Another way LDI serves teachers is with its 10-year-old, nationally recognized Summer Institute, held on the Mills campus each July. Twelve people (six dance artists and six classroom teachers) from diverse teaching backgrounds participate in an intense six-day exploration, followed by a year of collegial activities in dance learning, all free of charge. These artists work together in studying state and national standards for dance, child development principles, and learning theories. They investigate the teacher–artist partnership and strategies for partnering with schools, districts, organizations, and the community to bring dance to life in their individual settings. 

Follow-up collegial activities are mandatory and include a midyear meeting, an end-of-year reflection, regular participation in the interactive forum on LDI’s website, and communication with an assigned coach. The coaching, tailored to each participant, may include curricular design, observation and feedback on teaching, or assessment or strategic planning of a dance program. During the follow-up year, all Summer Institute participants may also take any LDI workshop or participate in any professional learning community activity.

More than 120 teachers have participated to date, teaching collectively more than 25,000 children. Reedy says, “One of the things we do best is help dance teachers become their best teaching selves, gaining in skill and confidence. I delight in watching them start, expand, and improve the programs they work in, stay in the field, and mentor others.” 
 

An LDI success story
A 2005 Summer Institute graduate, Erica Rose Jeffrey, speaks glowingly of LDI, calling it an “oasis.” Jeffrey has degrees in ballet and mediation and conflict resolution. She now teaches dance in Bay Area public schools, through San Francisco Ballet’s Dance in Schools and Communities program, in recreation programs, and at local dance studios. She is outreach director for Let’s All Dance!, a dance-in-schools residency program at Marin Dance Theatre in San Rafael.
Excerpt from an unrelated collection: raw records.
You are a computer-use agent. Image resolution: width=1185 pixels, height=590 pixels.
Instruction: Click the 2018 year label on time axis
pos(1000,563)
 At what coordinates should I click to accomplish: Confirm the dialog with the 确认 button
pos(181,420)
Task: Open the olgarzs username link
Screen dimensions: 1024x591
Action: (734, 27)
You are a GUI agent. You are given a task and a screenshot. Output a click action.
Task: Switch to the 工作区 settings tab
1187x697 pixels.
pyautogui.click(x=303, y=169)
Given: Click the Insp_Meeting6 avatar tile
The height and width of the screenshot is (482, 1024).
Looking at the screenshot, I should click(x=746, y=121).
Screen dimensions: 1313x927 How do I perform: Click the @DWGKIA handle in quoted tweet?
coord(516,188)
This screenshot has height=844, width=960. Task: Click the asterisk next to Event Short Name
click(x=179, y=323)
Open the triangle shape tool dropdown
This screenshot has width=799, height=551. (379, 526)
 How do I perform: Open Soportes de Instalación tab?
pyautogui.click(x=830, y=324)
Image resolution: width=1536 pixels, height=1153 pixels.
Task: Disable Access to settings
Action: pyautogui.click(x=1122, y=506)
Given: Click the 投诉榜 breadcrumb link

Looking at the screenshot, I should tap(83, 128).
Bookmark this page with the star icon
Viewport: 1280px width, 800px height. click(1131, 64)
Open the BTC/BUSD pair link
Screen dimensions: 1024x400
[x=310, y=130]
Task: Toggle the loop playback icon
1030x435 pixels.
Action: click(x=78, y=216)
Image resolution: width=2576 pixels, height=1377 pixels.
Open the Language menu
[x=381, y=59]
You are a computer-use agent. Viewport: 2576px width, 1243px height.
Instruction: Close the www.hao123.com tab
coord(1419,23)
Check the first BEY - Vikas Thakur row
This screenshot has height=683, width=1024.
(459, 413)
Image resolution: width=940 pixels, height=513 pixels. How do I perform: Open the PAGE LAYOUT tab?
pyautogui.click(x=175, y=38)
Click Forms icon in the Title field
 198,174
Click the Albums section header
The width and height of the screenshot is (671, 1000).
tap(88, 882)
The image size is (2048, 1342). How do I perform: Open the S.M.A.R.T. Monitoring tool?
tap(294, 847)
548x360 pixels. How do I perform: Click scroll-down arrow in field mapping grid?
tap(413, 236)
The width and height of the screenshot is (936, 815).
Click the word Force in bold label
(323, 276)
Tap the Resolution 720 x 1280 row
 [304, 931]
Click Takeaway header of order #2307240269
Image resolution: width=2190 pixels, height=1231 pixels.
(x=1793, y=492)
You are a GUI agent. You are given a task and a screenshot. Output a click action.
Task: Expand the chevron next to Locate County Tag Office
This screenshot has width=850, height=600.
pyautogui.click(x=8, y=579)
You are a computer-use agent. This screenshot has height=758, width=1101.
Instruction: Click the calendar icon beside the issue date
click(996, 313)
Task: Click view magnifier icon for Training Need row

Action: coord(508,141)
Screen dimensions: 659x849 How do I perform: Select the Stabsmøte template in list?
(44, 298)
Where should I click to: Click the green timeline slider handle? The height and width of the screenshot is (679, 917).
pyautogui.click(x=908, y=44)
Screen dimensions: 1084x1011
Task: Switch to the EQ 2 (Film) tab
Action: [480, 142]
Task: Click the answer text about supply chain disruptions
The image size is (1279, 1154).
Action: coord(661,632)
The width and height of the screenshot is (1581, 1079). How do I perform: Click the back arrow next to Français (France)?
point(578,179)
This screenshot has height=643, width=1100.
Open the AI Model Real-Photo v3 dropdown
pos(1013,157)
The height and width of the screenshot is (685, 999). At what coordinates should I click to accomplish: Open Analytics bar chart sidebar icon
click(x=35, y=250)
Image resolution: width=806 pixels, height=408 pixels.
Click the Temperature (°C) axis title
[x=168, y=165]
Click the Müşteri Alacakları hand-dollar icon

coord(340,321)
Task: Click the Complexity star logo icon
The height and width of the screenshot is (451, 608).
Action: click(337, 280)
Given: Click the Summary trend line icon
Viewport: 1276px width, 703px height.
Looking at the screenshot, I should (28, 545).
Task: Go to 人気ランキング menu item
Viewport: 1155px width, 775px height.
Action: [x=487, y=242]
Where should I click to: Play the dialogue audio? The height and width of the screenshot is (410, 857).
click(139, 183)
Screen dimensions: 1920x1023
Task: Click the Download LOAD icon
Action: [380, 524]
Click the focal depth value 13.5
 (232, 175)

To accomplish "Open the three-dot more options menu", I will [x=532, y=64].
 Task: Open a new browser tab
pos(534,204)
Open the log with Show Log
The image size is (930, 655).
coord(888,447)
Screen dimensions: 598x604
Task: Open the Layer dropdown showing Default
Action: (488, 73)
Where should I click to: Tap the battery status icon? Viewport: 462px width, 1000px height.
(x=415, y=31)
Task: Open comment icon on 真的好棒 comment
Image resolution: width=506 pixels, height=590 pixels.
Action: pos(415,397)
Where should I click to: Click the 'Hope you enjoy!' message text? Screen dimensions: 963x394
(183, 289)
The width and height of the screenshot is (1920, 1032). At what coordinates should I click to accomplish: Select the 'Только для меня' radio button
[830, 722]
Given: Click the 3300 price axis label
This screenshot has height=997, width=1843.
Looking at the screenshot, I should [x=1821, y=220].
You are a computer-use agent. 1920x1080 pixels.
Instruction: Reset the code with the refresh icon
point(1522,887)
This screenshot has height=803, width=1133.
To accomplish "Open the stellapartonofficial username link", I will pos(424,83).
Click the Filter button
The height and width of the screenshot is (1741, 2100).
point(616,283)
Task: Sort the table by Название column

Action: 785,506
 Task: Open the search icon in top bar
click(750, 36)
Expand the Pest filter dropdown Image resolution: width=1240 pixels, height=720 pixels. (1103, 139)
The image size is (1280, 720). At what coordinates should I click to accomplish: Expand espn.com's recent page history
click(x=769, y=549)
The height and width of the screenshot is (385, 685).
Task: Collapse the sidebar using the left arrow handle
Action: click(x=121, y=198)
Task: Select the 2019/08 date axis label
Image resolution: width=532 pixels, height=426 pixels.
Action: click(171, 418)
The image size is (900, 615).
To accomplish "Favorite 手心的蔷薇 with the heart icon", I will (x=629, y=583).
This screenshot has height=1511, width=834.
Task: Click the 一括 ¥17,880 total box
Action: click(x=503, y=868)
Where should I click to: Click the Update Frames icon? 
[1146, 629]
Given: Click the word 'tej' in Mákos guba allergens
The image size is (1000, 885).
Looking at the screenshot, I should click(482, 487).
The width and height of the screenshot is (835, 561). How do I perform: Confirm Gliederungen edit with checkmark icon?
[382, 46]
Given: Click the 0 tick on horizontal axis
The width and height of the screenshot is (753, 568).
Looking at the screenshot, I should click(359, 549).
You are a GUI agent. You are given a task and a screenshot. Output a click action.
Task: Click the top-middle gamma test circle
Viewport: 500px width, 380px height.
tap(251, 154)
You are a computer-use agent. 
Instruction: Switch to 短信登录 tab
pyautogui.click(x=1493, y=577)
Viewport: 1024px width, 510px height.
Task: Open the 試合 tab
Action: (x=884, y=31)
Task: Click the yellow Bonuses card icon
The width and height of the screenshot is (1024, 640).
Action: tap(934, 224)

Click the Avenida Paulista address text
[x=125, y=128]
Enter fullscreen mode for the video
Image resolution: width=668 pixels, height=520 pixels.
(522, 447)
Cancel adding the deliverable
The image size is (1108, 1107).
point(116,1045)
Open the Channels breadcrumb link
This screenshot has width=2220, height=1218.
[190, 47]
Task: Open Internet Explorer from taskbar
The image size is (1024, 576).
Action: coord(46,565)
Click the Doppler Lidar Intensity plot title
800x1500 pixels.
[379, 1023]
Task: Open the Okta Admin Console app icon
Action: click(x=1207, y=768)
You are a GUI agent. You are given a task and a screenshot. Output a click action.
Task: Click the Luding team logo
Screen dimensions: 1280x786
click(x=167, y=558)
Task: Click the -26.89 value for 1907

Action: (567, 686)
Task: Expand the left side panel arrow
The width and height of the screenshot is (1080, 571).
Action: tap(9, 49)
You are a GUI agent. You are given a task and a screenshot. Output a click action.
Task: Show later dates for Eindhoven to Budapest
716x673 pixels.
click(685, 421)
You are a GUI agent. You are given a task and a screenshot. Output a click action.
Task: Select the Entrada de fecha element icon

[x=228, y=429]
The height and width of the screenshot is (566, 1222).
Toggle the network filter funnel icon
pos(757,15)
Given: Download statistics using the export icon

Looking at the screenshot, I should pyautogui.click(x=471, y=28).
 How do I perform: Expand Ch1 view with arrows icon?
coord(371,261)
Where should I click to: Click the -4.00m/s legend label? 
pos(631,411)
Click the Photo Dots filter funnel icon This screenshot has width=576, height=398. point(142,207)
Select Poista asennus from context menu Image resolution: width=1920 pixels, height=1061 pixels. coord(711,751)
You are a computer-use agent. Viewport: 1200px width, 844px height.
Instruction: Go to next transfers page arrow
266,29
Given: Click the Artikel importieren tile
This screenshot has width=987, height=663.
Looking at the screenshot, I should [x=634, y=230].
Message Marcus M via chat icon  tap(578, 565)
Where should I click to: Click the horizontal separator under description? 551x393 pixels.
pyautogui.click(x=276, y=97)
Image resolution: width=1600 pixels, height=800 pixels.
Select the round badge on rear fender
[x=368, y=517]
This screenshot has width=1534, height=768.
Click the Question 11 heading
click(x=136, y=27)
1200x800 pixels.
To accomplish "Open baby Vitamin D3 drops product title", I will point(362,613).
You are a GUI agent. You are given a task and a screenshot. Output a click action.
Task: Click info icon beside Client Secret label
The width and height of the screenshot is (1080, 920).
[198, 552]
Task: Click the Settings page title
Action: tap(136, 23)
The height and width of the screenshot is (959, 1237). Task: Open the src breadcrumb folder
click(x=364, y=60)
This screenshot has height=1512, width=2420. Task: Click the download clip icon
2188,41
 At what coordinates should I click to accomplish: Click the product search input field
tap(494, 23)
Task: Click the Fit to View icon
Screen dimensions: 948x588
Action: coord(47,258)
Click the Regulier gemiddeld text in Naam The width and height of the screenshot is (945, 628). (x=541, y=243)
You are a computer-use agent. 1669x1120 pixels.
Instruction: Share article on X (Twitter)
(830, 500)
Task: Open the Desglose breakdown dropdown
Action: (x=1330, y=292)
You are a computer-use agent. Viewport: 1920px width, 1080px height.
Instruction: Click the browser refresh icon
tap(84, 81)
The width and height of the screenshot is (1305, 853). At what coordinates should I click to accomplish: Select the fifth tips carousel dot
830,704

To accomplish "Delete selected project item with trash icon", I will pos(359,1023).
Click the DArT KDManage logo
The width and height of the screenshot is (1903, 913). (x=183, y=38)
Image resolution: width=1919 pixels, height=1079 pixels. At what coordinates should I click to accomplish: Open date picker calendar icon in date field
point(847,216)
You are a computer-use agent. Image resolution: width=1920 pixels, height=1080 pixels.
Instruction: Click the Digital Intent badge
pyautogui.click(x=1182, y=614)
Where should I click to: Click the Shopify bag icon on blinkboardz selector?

Jeffrey calls the ongoing mentorship of the LDI program and its collegiality “invaluable.” Unless they have studied pedagogy in college, dancers often come to teaching in a solitary rite of passage, learning through trial and error and without professional support. LDI offers semi-annual Issues of Practice seminars as well as two events per month—free brunches and happy-hour get-togethers, plus consultations and workshops for the community.

Jeffrey, who is interested in leadership and dance advocacy, believes she emerged from the Summer Institute with renewed skills, concrete exercises, individual lesson plans, and the confidence to direct a program. “LDI encouraged me to look at complexities within the field,” she says.

She has stayed connected to her LDI family, serving as a facilitator and mentor to new program participants. She also takes part in the Advanced Summer Institute, a four-day workshop for Summer Institute graduates that furthers their knowledge and solidifies their sense of community. She will expand her own conflict-resolution dance education program, Moving Toward Peace, when she travels to Australia on a Rotary Peace Fellowship in 2012.

Promoting the power of dance
Reedy and Ng are role models, innovative thinkers who allow their students the freedom to explore and help connect them to the greater dance community. They believe in the power of dance education to bring about social change, heal communities, and develop future leaders. Their philosophy begins with the idea that, as Ng points out, “working with composition makes for thoughtful dancers.” Thoughtful dancers in turn make thoughtful choreographers and teachers, or transfer to any vocation. They believe that putting nonverbal expressive ideas into motion and crafting them into a dance utilizes a whole-brain approach to learning.

The National Art Education Association claims that the arts make a tremendous impact on the developmental growth of every child and help level the learning field across socioeconomic boundaries. Reedy and Ng simply want every child to be able to create and to have access to qualified dance teachers to guide them in the process.